*TEXT SEGMENT:*
# how often do you remove ash?



## RnG17 (Nov 28, 2010)

I have been burning for 4 straight days now, and I still have not cleaned any ash out. 

Its roughly 2-3" deep and seems to insulate the coals nicely, so when I come home from work or wake up I can stir through the ash and find enough hot coals to start it right back up again.

Just thought I'd see how long everyone else might go before cleaning some out. Just thought I'd have a lot more ash in the stove by now.


----------



## thewoodlands (Nov 28, 2010)

RnG17 said:
			
		

> I have been burning for 4 straight days now, and I still have not cleaned any ash out.
> 
> Its roughly 2-3" deep and seems to insulate the coals nicely, so when I come home from work or wake up I can stir through the ash and find enough hot coals to start it right back up again.
> 
> Just thought I'd see how long everyone else might go before cleaning some out. Just thought I'd have a lot more ash in the stove by now.



Lately I've been cleaning it out once a week usually on Sunday. I leave about 2 inches of ash in the stove.


zap


----------



## HotCoals (Nov 28, 2010)

2 weeks of 24/7 burning and expect to go at least another 2 before cleaning out some ash.


----------



## LLigetfa (Nov 28, 2010)

It depends... I clean out the ashes before they start spilling out the door or blocking the zipper air.  When it is milder out I leave the ashes in and shove them to the back of the stove.  When it gets colder I remove them sooner so that I get more heat from the stove.


----------



## PapaDave (Nov 28, 2010)

I only do it when it's needed. 
By that, I mean I don't really have a schedule, so I might empty every 4 days, or every 8 days. Depends on wood usage, type of wood, blah, blah, blah.
I like to keep at least an inch of ash in the stove though, since it does a nice job of keeping the coals around a bit longer than cleaning all the ash out daily. 
Cleaned about 2 quarts out this am, and if I can think about it next time, I'll pay attention to how long it's been.
I started burning a little early this year....middle of September. Partly due to temps, and partly due to getting the stove back from repairs and wanting to see how it burns.


----------



## LLigetfa (Nov 28, 2010)

*DATASET EXTRACT:*
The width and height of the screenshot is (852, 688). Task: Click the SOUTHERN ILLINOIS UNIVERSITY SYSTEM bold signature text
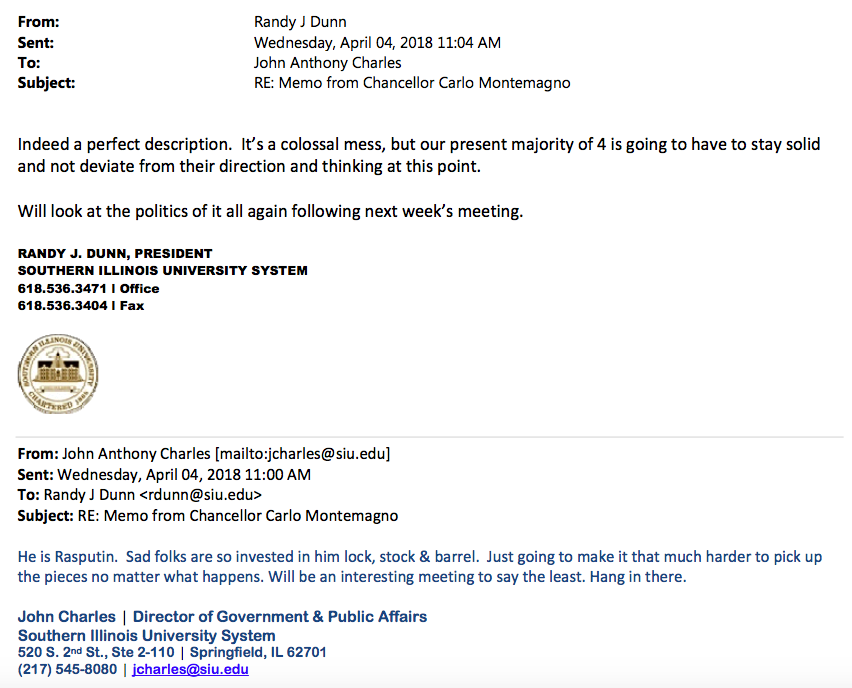[x=162, y=271]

*INSTRUCTIONS FOR THE TASK:*
In the forum thread on ash removal, how much ash does thewoodlands leave in the stove after cleaning it out? Please leave the material aside; it has no part in this.

*FULL ANSWER:*
About 2 inches.